O regime obrigatório de teletrabalho, adotado pelo Poder Judiciário de Mato Grosso desde o dia 20 de março como medida de enfrentamento à pandemia do novo coronavírus, tem se mostrado eficaz. Magistrados e servidores têm mantido uma alta produtividade.
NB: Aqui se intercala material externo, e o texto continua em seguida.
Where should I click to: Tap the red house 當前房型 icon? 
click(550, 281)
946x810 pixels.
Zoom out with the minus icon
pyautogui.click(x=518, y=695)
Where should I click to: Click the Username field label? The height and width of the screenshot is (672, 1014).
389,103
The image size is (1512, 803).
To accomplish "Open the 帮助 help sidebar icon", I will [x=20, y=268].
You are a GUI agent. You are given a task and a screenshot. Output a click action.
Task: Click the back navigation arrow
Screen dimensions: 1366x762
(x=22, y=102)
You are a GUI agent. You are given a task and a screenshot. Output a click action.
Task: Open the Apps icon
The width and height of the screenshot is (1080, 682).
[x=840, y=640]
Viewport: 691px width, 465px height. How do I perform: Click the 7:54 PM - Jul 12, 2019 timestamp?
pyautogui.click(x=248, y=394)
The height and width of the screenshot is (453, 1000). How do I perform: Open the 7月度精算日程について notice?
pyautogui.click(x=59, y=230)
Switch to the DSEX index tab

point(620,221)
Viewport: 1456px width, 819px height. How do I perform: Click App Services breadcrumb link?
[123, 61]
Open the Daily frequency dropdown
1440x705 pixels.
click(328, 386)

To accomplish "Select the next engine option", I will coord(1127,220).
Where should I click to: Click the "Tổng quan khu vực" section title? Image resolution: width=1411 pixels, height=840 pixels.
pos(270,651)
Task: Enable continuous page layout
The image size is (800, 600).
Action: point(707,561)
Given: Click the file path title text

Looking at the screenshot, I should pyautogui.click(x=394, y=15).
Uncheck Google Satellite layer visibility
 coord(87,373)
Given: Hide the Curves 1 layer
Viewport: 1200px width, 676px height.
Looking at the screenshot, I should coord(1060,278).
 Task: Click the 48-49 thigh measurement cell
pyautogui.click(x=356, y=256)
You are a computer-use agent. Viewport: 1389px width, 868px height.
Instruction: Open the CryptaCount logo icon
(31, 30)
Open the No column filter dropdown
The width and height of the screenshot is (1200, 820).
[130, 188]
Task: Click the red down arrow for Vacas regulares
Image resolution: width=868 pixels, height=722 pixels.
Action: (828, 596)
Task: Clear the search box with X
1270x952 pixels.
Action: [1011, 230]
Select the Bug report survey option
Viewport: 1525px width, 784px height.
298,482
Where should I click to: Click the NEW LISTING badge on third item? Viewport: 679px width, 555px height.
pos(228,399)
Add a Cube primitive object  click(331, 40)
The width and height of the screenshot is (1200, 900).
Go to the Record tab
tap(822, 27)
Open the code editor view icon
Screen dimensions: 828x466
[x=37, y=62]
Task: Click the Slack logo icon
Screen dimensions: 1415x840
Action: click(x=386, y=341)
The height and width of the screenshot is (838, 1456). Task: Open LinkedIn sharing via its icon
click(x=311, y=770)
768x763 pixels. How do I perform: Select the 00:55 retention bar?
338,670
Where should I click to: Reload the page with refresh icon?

Só neste período, o setor realizou 1904 cálculos pela força de trabalho voltada às Requisições de Pequeno Valor (RPV), do Primeiro Grau.

 

De acordo com juiz auxiliar da Presidência e gestor de precatórios do Tribunal, Agamenon Alcântara Moreno Júnior, o TJMT pagou R$ 13.861.492,28 a mais em precatórios e Requisição de Pequeno Valor (RPV) este ano se comparado ao mesmo período de 2019, quando o TJMT pagou R$ 15.172.397,70.

 

“As portarias que estabeleceram restrições no âmbito do Judiciário não suspenderam os prazos na Central, portanto o calendário de pagamentos de precatórios e RPVs segue obedecendo a ordem cronológica”, afirma o gestor de precatórios do TJMT. “Dentre muitos credores estão idosos, que se encontram no grupo de risco desta pandemia, em situação de vulnerabilidade social”, contextualiza o magistrado.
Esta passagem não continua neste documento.